Legal basis: Art. 6(1)(a) GDPR (consent). You may withdraw consent at any time by emailing hello@citevolt.com.

Retention: 12 months from submission, or until you request deletion.

4. Subscription, onboarding, and content delivery

When you subscribe to a Citevolt plan, we process the personal data necessary to perform the contract with you. This includes name, email, Shopify store URL, billing information (processed directly by Stripe), onboarding answers, publicly accessible store content, and limited-permission Shopify staff credentials.

Legal basis: Art. 6(1)(b) GDPR (performance of a contract).

Retention: for the duration of your subscription. After cancellation, billing records are retained for 10 years pursuant to § 147 AO. Other personal data is deleted within 90 days of cancellation.

5. Cookies

We use only technically necessary cookies on citevolt.com. These cookies are required for the operation of the website (for example, to maintain your Stripe Checkout session) and do not require consent under § 25(2)(2) TTDSG. We do not use marketing, advertising, profiling, or third-party analytics cookies that would require prior consent.
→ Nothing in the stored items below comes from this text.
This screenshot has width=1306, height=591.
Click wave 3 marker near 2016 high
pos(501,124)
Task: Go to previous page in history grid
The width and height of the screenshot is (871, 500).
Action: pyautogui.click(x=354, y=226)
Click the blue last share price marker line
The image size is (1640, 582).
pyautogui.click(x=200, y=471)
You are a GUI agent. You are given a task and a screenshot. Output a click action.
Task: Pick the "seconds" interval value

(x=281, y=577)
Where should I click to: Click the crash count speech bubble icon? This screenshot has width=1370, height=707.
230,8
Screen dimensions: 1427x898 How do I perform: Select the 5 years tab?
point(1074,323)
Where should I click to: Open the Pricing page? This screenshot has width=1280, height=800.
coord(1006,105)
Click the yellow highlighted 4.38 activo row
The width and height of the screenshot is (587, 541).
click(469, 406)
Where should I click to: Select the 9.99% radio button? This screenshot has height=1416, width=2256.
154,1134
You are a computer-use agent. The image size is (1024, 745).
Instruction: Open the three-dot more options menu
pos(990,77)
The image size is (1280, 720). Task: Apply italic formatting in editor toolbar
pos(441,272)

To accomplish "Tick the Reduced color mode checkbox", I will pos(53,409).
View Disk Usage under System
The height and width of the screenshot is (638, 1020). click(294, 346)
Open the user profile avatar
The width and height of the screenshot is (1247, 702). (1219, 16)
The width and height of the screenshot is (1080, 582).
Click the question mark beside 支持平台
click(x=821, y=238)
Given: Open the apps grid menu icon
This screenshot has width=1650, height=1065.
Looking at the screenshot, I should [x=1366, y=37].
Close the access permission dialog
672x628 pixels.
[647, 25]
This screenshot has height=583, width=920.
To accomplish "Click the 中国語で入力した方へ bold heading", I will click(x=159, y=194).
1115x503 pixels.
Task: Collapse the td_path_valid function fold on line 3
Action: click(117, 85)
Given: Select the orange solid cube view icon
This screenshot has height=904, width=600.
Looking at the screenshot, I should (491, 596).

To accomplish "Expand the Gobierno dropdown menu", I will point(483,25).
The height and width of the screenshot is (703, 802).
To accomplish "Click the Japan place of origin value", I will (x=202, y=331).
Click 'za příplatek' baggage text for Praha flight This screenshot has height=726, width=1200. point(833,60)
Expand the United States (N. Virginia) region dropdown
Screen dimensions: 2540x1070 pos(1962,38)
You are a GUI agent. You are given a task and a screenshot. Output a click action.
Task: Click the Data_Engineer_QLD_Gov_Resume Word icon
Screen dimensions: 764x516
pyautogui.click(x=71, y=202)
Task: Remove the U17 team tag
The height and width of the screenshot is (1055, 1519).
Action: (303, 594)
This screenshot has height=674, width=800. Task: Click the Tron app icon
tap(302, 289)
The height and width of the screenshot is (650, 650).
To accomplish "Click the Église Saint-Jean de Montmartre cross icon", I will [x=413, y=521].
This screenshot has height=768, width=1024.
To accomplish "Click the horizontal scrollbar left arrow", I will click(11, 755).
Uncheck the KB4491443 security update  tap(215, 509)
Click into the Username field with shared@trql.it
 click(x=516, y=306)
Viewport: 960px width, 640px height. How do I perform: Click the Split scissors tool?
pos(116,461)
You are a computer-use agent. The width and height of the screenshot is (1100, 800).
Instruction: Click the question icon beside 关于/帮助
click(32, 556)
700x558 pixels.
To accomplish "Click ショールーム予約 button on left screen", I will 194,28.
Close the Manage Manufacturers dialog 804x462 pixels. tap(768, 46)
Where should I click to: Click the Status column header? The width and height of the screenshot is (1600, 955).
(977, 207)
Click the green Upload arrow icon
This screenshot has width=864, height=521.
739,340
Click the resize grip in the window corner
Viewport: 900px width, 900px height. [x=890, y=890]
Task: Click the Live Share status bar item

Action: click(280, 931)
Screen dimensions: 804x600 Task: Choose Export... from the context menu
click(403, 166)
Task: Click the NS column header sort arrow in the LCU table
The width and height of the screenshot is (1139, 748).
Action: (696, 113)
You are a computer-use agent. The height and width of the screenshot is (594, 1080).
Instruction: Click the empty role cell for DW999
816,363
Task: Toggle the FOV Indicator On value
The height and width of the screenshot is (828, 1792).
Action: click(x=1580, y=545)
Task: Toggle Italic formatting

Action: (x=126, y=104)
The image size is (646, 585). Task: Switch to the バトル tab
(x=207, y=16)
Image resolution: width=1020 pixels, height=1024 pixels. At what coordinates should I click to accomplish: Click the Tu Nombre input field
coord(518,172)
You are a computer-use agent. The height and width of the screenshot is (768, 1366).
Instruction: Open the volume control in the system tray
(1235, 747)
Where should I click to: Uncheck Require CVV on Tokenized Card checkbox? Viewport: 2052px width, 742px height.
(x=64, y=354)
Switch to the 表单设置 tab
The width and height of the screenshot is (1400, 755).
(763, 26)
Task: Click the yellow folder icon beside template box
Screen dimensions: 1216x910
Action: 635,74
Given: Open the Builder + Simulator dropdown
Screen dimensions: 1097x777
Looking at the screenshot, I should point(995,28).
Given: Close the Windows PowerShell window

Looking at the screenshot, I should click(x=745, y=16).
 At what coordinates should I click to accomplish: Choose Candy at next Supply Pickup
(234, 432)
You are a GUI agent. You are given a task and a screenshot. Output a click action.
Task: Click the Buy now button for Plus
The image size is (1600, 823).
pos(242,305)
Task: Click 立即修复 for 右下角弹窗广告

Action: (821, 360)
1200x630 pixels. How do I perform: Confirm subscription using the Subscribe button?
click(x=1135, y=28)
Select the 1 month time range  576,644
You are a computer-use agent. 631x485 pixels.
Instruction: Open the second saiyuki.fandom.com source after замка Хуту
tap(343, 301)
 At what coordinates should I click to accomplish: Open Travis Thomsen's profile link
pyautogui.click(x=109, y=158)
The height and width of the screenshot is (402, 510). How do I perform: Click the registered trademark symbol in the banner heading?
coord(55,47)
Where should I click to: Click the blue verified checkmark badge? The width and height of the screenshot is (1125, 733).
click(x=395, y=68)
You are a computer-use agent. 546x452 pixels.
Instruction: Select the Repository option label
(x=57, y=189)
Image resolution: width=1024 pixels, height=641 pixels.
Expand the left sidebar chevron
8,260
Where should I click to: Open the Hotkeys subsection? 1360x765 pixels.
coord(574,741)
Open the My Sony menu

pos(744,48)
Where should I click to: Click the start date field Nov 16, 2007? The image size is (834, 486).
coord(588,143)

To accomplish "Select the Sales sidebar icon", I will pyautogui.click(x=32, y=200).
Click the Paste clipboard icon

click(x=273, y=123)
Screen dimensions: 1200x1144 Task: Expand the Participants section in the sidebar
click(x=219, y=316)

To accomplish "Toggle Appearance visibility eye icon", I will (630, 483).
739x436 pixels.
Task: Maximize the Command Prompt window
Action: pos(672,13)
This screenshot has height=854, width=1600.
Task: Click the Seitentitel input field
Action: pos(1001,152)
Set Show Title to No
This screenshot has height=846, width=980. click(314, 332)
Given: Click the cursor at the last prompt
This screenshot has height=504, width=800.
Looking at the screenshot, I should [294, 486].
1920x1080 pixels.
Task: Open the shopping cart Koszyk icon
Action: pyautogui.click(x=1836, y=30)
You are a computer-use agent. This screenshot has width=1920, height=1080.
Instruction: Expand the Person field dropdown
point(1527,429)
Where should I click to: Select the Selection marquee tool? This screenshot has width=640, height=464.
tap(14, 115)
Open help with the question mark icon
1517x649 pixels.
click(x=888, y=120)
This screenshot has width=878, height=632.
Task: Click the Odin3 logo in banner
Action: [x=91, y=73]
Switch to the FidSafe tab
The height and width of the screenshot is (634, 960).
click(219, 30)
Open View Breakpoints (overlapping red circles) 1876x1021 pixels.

Vercel Analytics: we use Vercel's privacy-friendly analytics, which collects anonymised, aggregate usage data without setting cookies and without cross-site tracking.

6. Third-party processors

We engage carefully selected third-party processors under Art. 28 GDPR. Where processors are located outside the EEA, transfers are made under the Standard Contractual Clauses (SCCs) approved by the European Commission pursuant to Art. 46(2)(c) GDPR.

• Stripe, Inc. (USA) - billing and payment processing.
• Resend, Inc. (USA) - transactional email delivery.
• Vercel, Inc. (USA) - hosting and privacy-friendly analytics.
• Anthropic PBC (USA) - content production assistance. Under Anthropic's API terms, your data is not used to train their models.
• Perplexity AI, Inc. (USA) - citation query processing for the free audit.
• Shopify Inc. (Canada - adequacy decision) - to publish blog posts via the Shopify Blog API and, where you connect it, to read order metadata (order totals, landing-page URLs, timestamps) via the Shopify Orders API solely to attribute revenue to the content we publish. We do not access your customers' names, addresses, or payment details.

We do not sell personal data to any third party.

7. Your rights as a data subject

In accordance with applicable data protection law, you have the right to:

• Access processed data and obtain copies (Art. 15 GDPR)
• Correct or complete incorrect data (Art. 16 GDPR)
• Have your data deleted (Art. 17 GDPR), or restrict processing (Art. 18 GDPR)
• Data portability (Art. 20 GDPR)
• Object to processing (Art. 21 GDPR)
• Withdraw consent at any time (Art. 7(3) GDPR)
• File a complaint with a supervisory authority (Art. 77 GDPR)

Exercise these rights by emailing hello@citevolt.com. We respond within one calendar month per Art. 12(3) GDPR.

8. Supervisory authority

The supervisory authority responsible for our place of business is:

9. Data security and breach notification

We apply TLS 1.2+ encryption for all data in transit, strict access controls, and PCI-DSS Level 1 handling of payment data via Stripe (we never see or store full card numbers). In the event of a personal data breach likely to result in risk to your rights, we notify the supervisory authority within 72 hours per Art. 33 GDPR and, where required, affected individuals per Art. 34 GDPR.

10. Changes to this policy

We update this policy to reflect legal changes or service modifications. Material changes are communicated to active subscribers by email at least 14 days before they take effect.